Burma's Foreign Minister Nyan Win has blamed "political opportunists" for trying to turn protests by a small group of activists into a showdown.
Nyan Win said security forces exercised restraint
Speaking to the UN General Assembly, he said "normalcy" had returned to Burma after days of pro-democracy protests.
At least nine people were killed, and possibly many more, when security forces ended days of mass protests.
UN special envoy Ibrahim Gambari has met Burma's military leader General Than Shwe, officials said.
Mr Gambari had been waiting four days to see the general.
No details have emerged of the meeting, but he is in Burma to convey the international community's concerns over the violent crackdown.
He would also have been able to pass on the views of pro-democracy leader Aung San Suu Kyi, whom he met on Sunday.
The general's reaction to Mr Gambari's comments is likely to have been the same as that of the foreign minister Myan Win to the UN, says the BBC's Chris Hogg in Bangkok, in neighbouring Thailand.
In front of an international audience at the general assembly, Nyan Win gave his government's version of events in Burma.
He said "neo-colonialism has reared its ugly head" by trying to spread disinformation about human rights abuses in Burma.
"The situation would not have deteriorated had the initial protest of a small group of activists against the rise in fuel prices had not been exploited by political opportunists," he said.
"They sought to turn the situation into a political showdown aided and abetted by some powerful countries.
"They also took advantage of protests tagged initially by a small group of Buddhist clergy demanding apology for maltreatment of fellow monks by local authorities."
He said that security forces had exercised "utmost restraint" when they stepped in after "the mob became unruly and provocative".
"Normalcy has now returned to Myanmar [Burma]," he said.
Almost two weeks of sustained popular protest, centred in the main city of Rangoon, was halted when police and soldiers moved against protesters late last week.
The authorities said 10 people were killed as the protests were dispersed, though diplomats and activists say the number of dead was many times higher.
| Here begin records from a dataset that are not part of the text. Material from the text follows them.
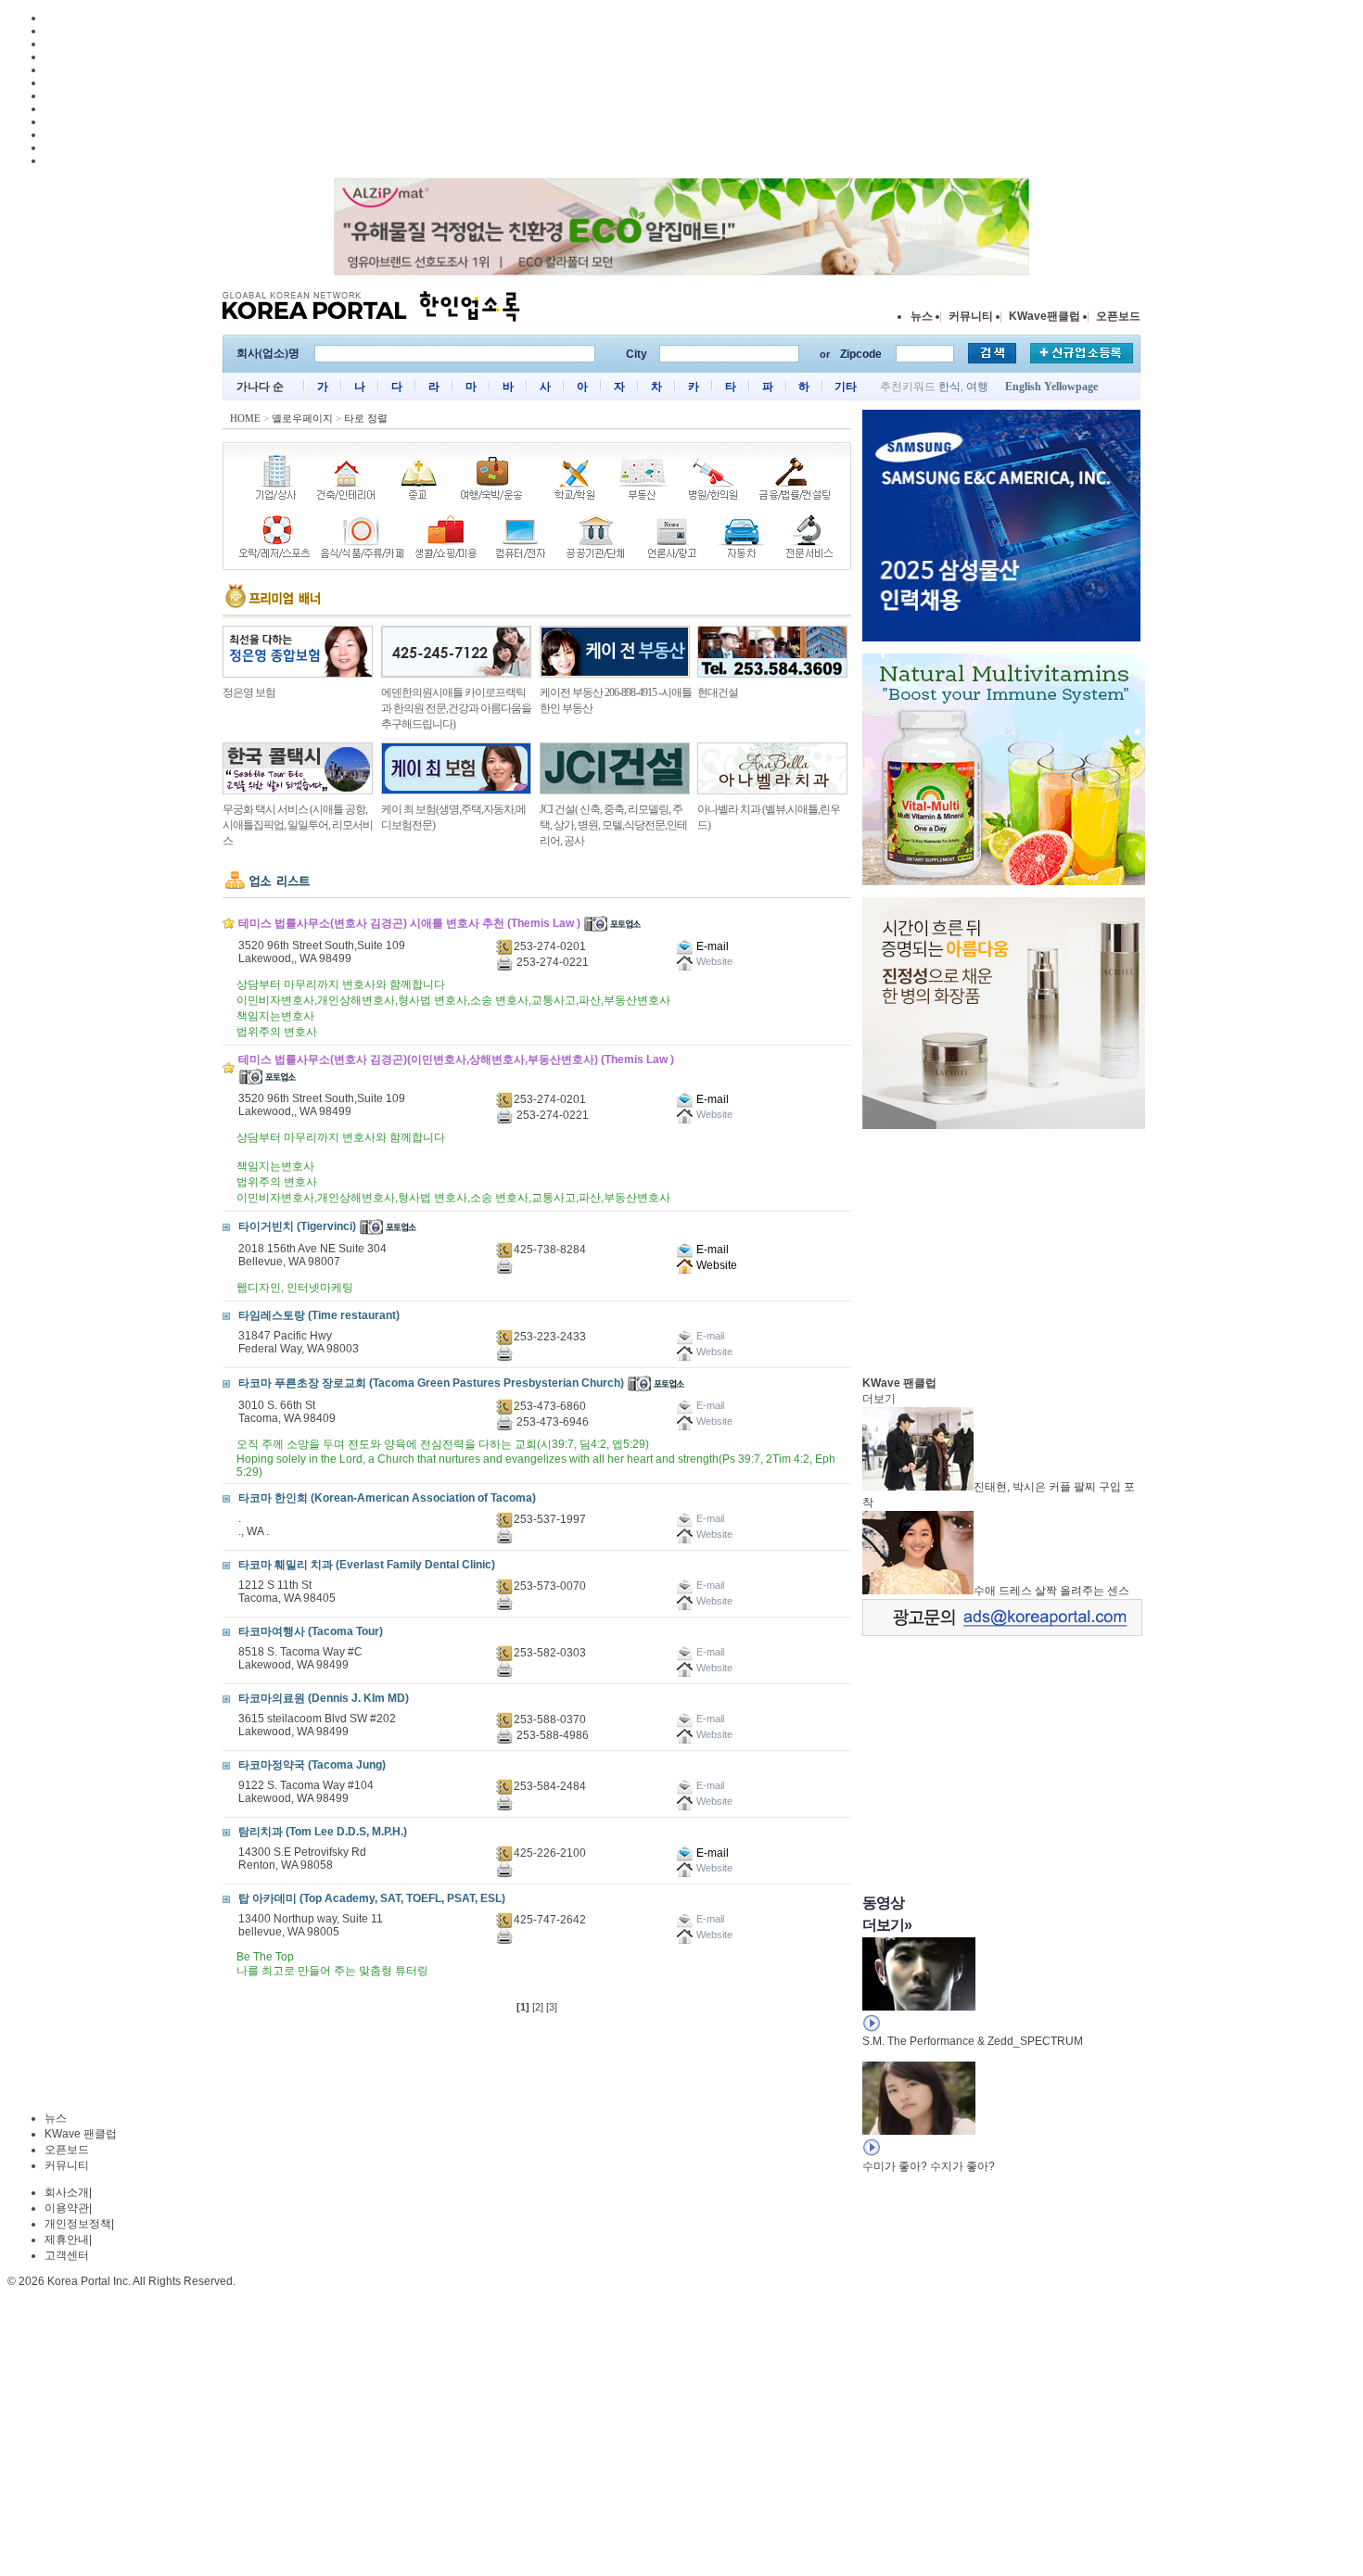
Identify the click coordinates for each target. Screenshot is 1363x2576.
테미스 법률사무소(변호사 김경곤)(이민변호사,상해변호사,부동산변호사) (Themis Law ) (456, 1059)
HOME (245, 418)
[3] (551, 2006)
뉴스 (922, 316)
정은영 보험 (249, 692)
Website (715, 1265)
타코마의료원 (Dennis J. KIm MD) (323, 1698)
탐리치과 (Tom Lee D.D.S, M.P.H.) (322, 1831)
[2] (537, 2006)
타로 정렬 (366, 418)
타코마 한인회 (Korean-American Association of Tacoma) (387, 1497)
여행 (977, 386)
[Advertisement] (1001, 1248)
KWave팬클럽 (1044, 316)
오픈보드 (1118, 316)
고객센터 (67, 2255)
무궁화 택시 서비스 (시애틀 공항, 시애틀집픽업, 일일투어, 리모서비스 (298, 825)
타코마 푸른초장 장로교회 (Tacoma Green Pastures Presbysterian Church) (431, 1383)
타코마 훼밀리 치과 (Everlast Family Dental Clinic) (366, 1564)
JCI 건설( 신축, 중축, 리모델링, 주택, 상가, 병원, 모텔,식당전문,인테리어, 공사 (613, 825)
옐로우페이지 (302, 418)
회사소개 (67, 2192)
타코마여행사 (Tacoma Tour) (310, 1631)
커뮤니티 (971, 316)
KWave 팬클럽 (81, 2133)
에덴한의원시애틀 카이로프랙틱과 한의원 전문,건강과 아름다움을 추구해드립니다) (456, 708)
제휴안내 (67, 2239)
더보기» (886, 1925)
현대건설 (717, 692)
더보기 (879, 1398)
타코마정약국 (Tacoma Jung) (312, 1764)
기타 (845, 386)
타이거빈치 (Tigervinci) (297, 1226)
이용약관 (67, 2208)
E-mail (711, 946)
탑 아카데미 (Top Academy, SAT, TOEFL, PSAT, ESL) (371, 1898)
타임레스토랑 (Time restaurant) (319, 1315)
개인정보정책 (78, 2223)
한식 (949, 386)
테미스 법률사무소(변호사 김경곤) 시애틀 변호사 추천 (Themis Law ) (409, 923)
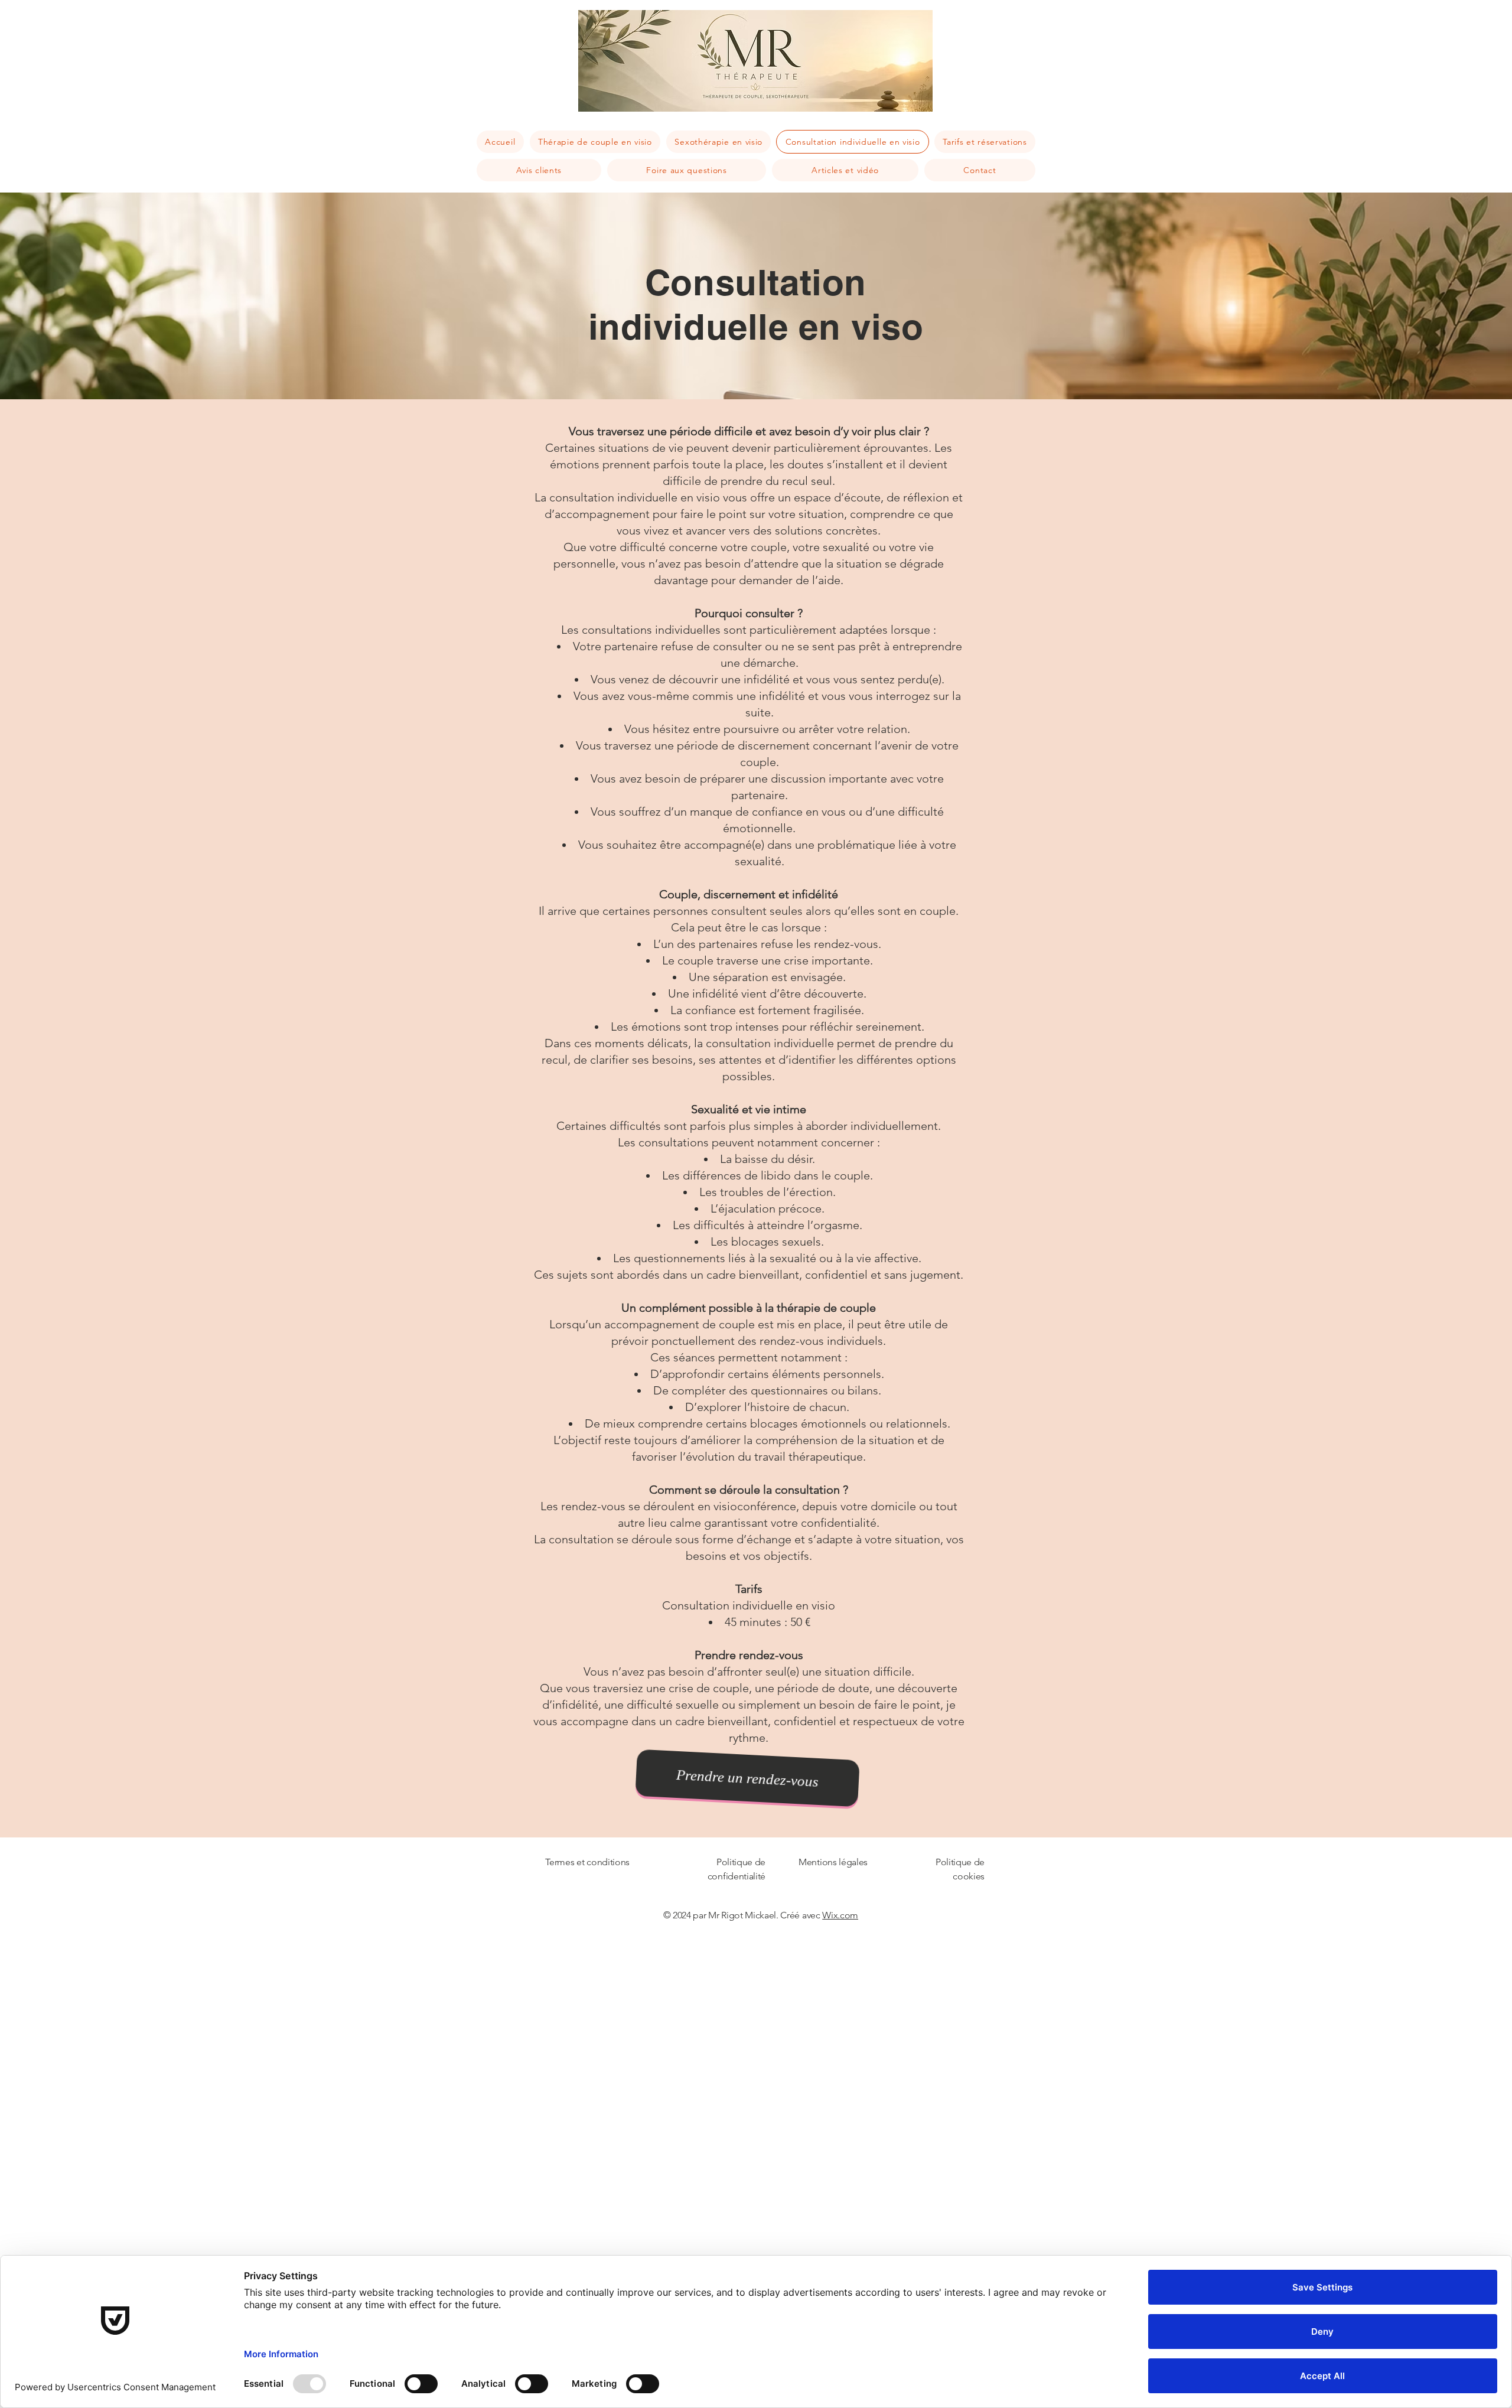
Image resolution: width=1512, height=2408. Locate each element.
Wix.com (840, 1915)
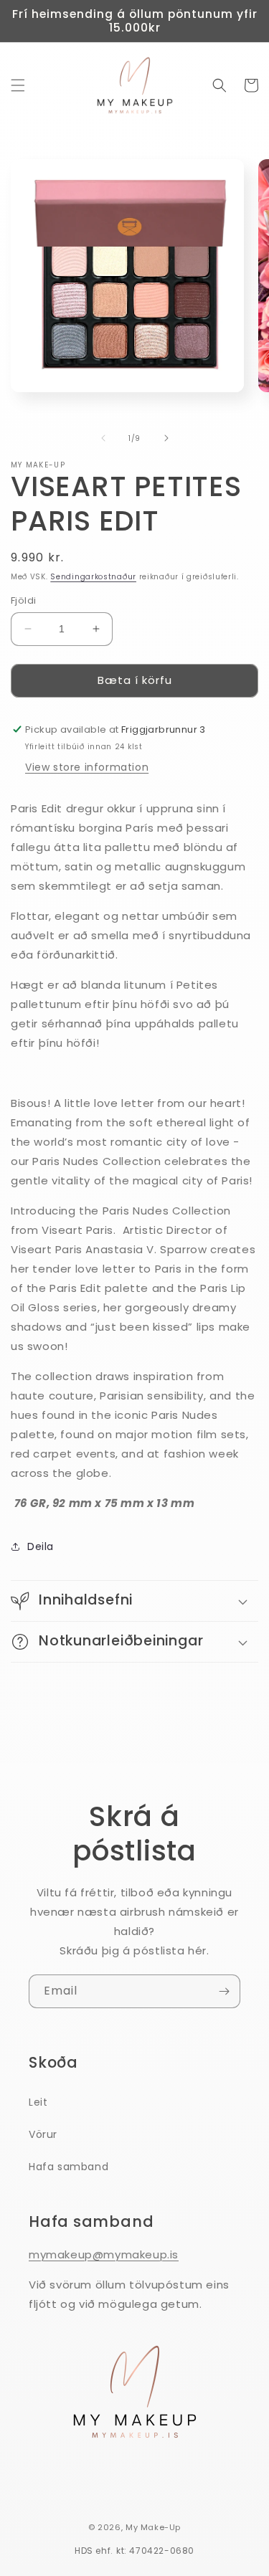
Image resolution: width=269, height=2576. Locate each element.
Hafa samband (68, 2166)
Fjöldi (23, 600)
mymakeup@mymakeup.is (104, 2254)
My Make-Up (153, 2527)
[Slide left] (103, 438)
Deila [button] (40, 1546)
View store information (86, 767)
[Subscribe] (224, 1991)
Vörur (43, 2134)
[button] (18, 85)
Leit (38, 2102)
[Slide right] (166, 438)
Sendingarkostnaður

On Monday, the centre of Rangoon was almost back to normal, a reporter, who cannot be identified for security reasons, told the BBC.
On Saturday, when Mr Gambari travelled to the new capital Naypidaw, he was allowed to meet only more junior members of the government.
On Sunday, Mr Gambari held talks with detained opposition leader Aung San Suu Kyi in Rangoon - the first foreigner to be permitted to do so for 10 months.